» **Task requirements**
What is needed is an exact copy of every entry below.

» **Supplied data**
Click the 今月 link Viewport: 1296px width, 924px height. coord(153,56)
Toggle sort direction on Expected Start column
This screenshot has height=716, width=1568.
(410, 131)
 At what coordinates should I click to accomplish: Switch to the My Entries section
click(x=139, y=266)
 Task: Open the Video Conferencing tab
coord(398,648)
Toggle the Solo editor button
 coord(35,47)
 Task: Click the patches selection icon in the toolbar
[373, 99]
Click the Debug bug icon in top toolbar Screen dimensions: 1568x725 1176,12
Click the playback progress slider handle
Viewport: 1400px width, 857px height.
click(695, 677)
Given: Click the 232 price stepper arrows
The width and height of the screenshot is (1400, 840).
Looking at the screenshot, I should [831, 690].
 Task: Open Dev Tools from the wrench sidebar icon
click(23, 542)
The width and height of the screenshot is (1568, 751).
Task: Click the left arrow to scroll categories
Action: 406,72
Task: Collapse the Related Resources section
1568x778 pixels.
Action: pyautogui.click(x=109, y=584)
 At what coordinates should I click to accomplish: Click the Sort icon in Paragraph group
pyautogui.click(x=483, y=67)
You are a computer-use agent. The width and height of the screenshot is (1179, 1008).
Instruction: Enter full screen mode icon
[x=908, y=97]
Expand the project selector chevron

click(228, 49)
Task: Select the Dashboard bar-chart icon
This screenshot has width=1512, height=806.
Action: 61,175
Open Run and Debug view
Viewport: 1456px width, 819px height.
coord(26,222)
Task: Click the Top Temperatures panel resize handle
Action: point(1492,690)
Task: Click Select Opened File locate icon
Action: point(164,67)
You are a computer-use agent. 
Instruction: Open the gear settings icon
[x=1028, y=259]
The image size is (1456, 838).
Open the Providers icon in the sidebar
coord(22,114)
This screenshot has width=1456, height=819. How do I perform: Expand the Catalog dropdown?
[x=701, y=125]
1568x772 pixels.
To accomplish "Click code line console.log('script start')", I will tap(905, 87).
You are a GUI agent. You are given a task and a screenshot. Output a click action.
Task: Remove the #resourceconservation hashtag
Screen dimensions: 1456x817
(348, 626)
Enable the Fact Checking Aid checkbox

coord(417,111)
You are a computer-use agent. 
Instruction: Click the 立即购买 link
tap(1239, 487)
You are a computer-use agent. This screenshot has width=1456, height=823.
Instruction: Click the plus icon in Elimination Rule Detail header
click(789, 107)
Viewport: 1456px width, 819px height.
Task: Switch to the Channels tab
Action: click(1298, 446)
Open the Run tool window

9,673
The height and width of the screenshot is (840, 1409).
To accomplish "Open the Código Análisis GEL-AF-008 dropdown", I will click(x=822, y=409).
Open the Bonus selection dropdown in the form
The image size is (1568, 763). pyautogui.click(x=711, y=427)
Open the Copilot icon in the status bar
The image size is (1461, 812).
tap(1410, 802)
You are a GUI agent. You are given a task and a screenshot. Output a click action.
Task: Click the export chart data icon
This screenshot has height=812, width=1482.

» **Result**
Click the 今月 link Viewport: 1296px width, 924px height. coord(153,56)
Toggle sort direction on Expected Start column
This screenshot has height=716, width=1568.
(410, 131)
 At what coordinates should I click to accomplish: Switch to the My Entries section
click(x=139, y=266)
 Task: Open the Video Conferencing tab
coord(398,648)
Toggle the Solo editor button
 coord(35,47)
 Task: Click the patches selection icon in the toolbar
[373, 99]
Click the Debug bug icon in top toolbar Screen dimensions: 1568x725 1176,12
Click the playback progress slider handle
Viewport: 1400px width, 857px height.
click(695, 677)
Given: Click the 232 price stepper arrows
The width and height of the screenshot is (1400, 840).
Looking at the screenshot, I should [831, 690].
 Task: Open Dev Tools from the wrench sidebar icon
click(23, 542)
The width and height of the screenshot is (1568, 751).
Task: Click the left arrow to scroll categories
Action: 406,72
Task: Collapse the Related Resources section
1568x778 pixels.
Action: pyautogui.click(x=109, y=584)
 At what coordinates should I click to accomplish: Click the Sort icon in Paragraph group
pyautogui.click(x=483, y=67)
You are a computer-use agent. The width and height of the screenshot is (1179, 1008).
Instruction: Enter full screen mode icon
[x=908, y=97]
Expand the project selector chevron

click(228, 49)
Task: Select the Dashboard bar-chart icon
This screenshot has width=1512, height=806.
Action: 61,175
Open Run and Debug view
Viewport: 1456px width, 819px height.
coord(26,222)
Task: Click the Top Temperatures panel resize handle
Action: point(1492,690)
Task: Click Select Opened File locate icon
Action: point(164,67)
You are a computer-use agent. 
Instruction: Open the gear settings icon
[x=1028, y=259]
The image size is (1456, 838).
Open the Providers icon in the sidebar
coord(22,114)
This screenshot has width=1456, height=819. How do I perform: Expand the Catalog dropdown?
[x=701, y=125]
1568x772 pixels.
To accomplish "Click code line console.log('script start')", I will tap(905, 87).
You are a GUI agent. You are given a task and a screenshot. Output a click action.
Task: Remove the #resourceconservation hashtag
Screen dimensions: 1456x817
(348, 626)
Enable the Fact Checking Aid checkbox

coord(417,111)
You are a computer-use agent. 
Instruction: Click the 立即购买 link
tap(1239, 487)
You are a computer-use agent. This screenshot has width=1456, height=823.
Instruction: Click the plus icon in Elimination Rule Detail header
click(789, 107)
Viewport: 1456px width, 819px height.
Task: Switch to the Channels tab
Action: click(1298, 446)
Open the Run tool window

9,673
The height and width of the screenshot is (840, 1409).
To accomplish "Open the Código Análisis GEL-AF-008 dropdown", I will click(x=822, y=409).
Open the Bonus selection dropdown in the form
The image size is (1568, 763). pyautogui.click(x=711, y=427)
Open the Copilot icon in the status bar
The image size is (1461, 812).
tap(1410, 802)
You are a GUI agent. You are given a task and a screenshot. Output a click action.
Task: Click the export chart data icon
This screenshot has height=812, width=1482.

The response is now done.